[RECORDS PROVIDED Boundary: Start]
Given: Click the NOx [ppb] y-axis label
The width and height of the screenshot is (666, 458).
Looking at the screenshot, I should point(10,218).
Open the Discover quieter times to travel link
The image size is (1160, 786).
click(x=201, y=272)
[RECORDS PROVIDED Boundary: End]
▶ _ACTIVITY_
All the entries should be written out again precisely.

▶ _RESPONSE TO THIS TASK_
Given: Click the NOx [ppb] y-axis label
The width and height of the screenshot is (666, 458).
Looking at the screenshot, I should point(10,218).
Open the Discover quieter times to travel link
The image size is (1160, 786).
click(x=201, y=272)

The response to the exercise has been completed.